Designerin Danit Peleg 3D-druckt Mode von zu Hause aus

Danit Peleg war schon immer davon fasziniert, einzigartige Stoffe zu kreieren und mit neuen Materialien zu experimentieren, besonders in Kombination mit den neuesten Technologien. Auf diese Weise kam sie zu 3D-gedruckter Kleidung. Doch sie setzte noch eins drauf: Die Kleidung sollte bei ihr zu Hause entstehen, damit andere Maker sehen können, dass man auch ganz entspannt von zu Hause aus Lieblingsoutfits drucken kann.

 

Wie alles begann

2014 bereitete sich Danit Peleg darauf vor, die Kollektion für ihr Abschlussprojekt an der Modeschule Shenkar (Ramat Gan, Israel) zu entwerfen. Nachdem sie ein Praktikum in einem Modestudio in New York absolviert hatte, ergab sich für sie die Gelegenheit, an dem Entwurf von zwei 3D-gedruckten Kleidern zu arbeiten. Allerdings wurden diese Kleider mit Industriedruckern und mit sehr festen Materialien erstellt, mit denen man sich nicht setzen konnte und die noch dazu ziemlich unbequem waren. Das motivierte die junge Designerin eine eigene, optimierte Kollektion zu entwerfen. Als sie noch dazu herausfand, dass sie von zu Hause aus drucken kann, war ihr Plan fix:

“Als ich schließlich den Haushalts-3D-Drucker Witbox und das stabile aber elastische Druckmaterial Filaflex kombinierte, wusste ich, dass ich eine tragbereite Kollektion entwerfen konnte.”

Da hatte sie es sich zum Ziel gemacht, elastische und weiche Kleidungsstücke zu entwerfen, die wie herkömmliche Textilien angenehm zu tragen sind. Nachdem sie sich einige Zeit mit der Verwendung der Software und Hardware, die zum 3D-Drucken notwendig sind, beschäftigt hatte, war Danit Peleg in der Lage ihre erste Kollektion inklusive Schuhe von zu Hause aus zu entwerfen.

 

Die ersten Drucke

Als erstes entwarf sie eine aus dreieckigen Mustern bestehende Jacke, die sie Liberté nannte. Dabei ließ sie sich durch das Bild “Die Freiheit führt das Volk” von Eugène Delacroix inspirieren.
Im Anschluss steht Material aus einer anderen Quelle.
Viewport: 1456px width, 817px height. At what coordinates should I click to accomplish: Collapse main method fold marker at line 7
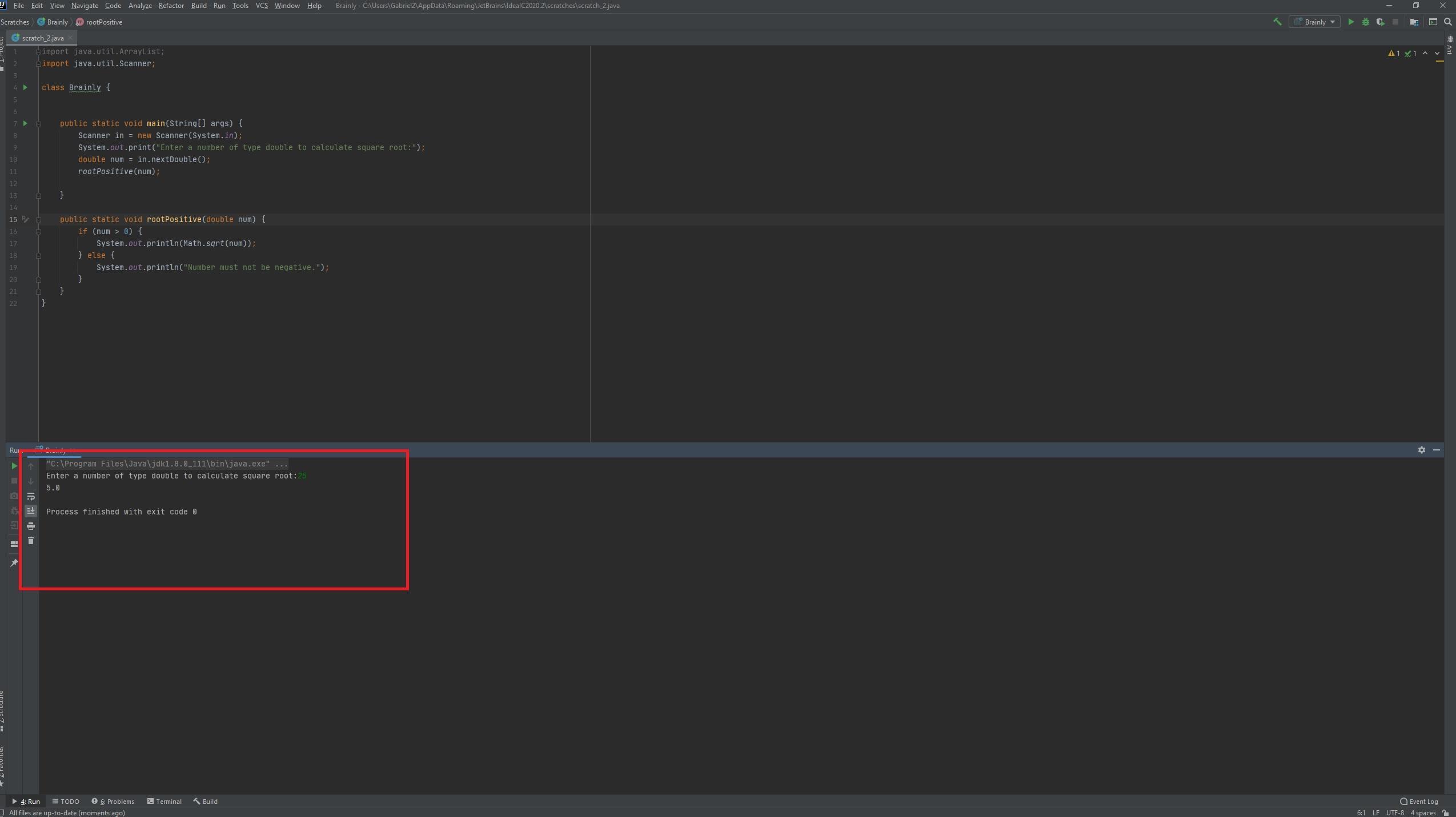point(38,124)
Nach dieser ersten Erfahrung probierte sie weitere neue Materialien aus und ließ sich von erfahrenen Makern Tipps geben, um ihre Entwürfe verbessern zu können. Andreas Bastian (Mesostructured Cellular Materials) inspirierte sie zu den zusammensetzbaren, geometrischen Mustern, die ihre Kleidungsstücke ausmachen. Dank dieser Technologie erstellte sie eine Reihe von Kleidern, Tops, Röcken und Shirts, die alle Leichtigkeit und Bewegung versprühen.

Übrigens: Diese erste Kollektion, die bereits um die ganze Welt gereist ist und von der Vogue bis zur New York Times erwähnt wurde, benötigte insgesamt 2000 Stunden um 3D-gedruckt zu werden.

 

Aussicht

Nachdem die erste Kollektion bereits um die Welt gereist ist und Danit Peleg noch dazu ein Kleid für die Paralympischen Spiele in Rio 2016 entwerfen durfte, designt sie nun ihre zweite Kollektion. Für diese verwendet sie die Witbox 2 von BQ mit der sie dreimal schneller drucken kann als zuvor. Und sie fügt hinzu:

“Vielleicht brauche ich in ein paar Jahren nur noch wenige Minuten!”